▸ Instruction 1:
Answer these questions using the tale summary.
(a) According to the oldest daughter, what was her love for her father like?
(b) Where was the magician's house located?
(c) What did the magician's blood turn the stairs into?
▸ Instruction 2:
List every instruction the magician gave in the tale summary.

▸ Selected extract:
--- Begin ---
A king asked his daughters how much they loved him. The oldest said, like her eyes; the middle, like her heart; the youngest, like water and salt. Outraged, her father ordered the youngest executed, but her sisters hid her in a cave and had a dog killed.

The youngest daughter was found by a magician, who took her to his house opposite the royal castle. A prince fell in love with her. The magician ordered them to kill him the day before the wedding, to invite three kings, one of them her father, and to serve her father no water and salt. When they killed him, his blood transformed the stairs into gold, so that the kings were afraid to climb it, but the prince insisted. At the banquet, the king could not eat without water and salt, and his daughter revealed to him what she had done.


What the hell does this mean:

The magician ordered them to kill him the day before the wedding, to invite three kings, one of them her father, and to serve her father no water and salt. When they killed him, his blood transformed the stairs into gold, so that the kings were afraid to climb it, but the prince insisted. At the banquet, the king could not eat without water and salt, and his daughter revealed to him what she had done.
--- End ---
▸ Data lines:
--- Begin ---
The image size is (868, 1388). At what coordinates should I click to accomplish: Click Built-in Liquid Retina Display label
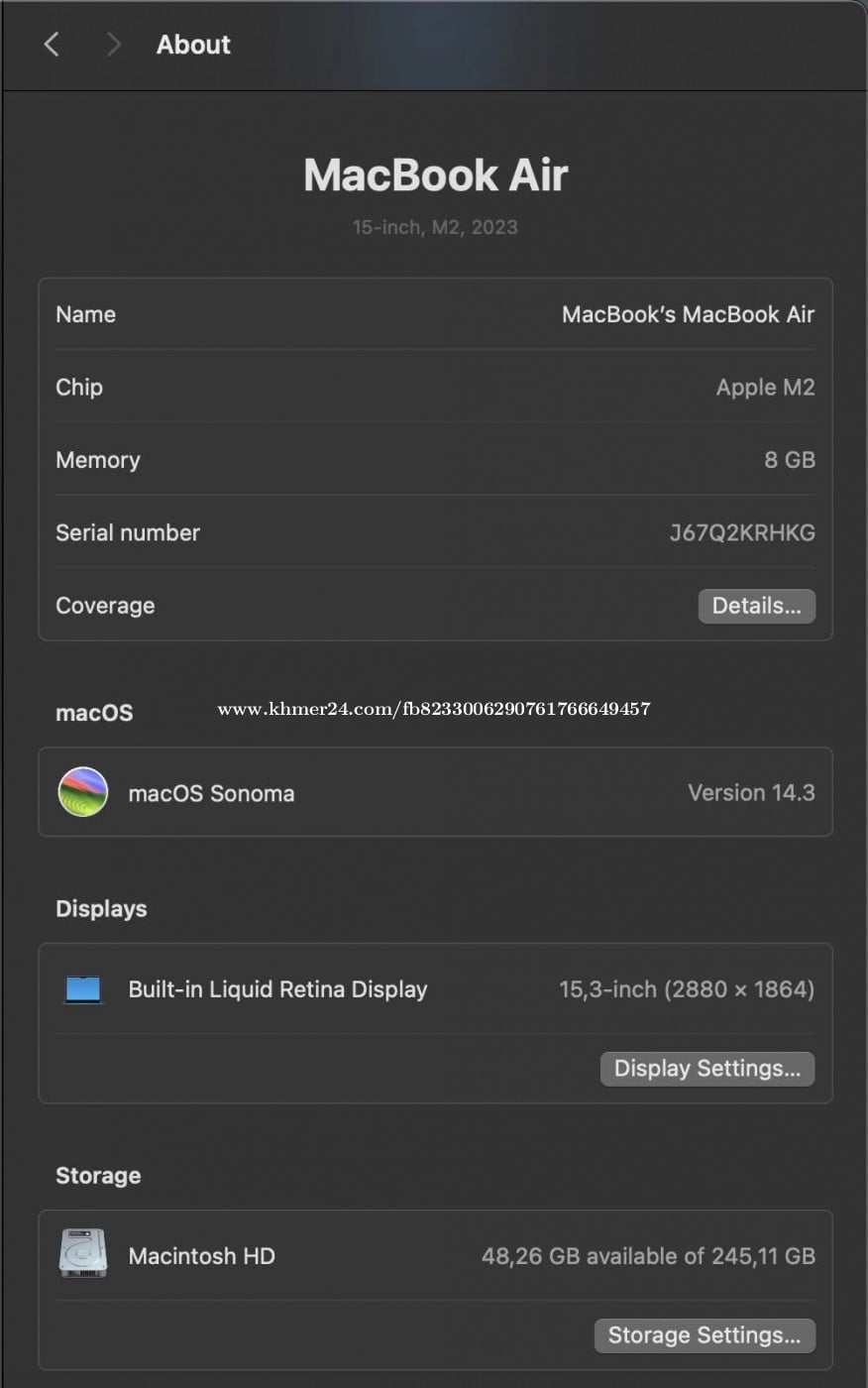tap(277, 989)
--- End ---
▸ Right answer 1:
(a) Her eyes.
(b) Opposite the royal castle.
(c) Gold.

▸ Right answer 2:
- Kill him the day before the wedding.
- Invite three kings, one of them her father.
- Serve her father no water and salt.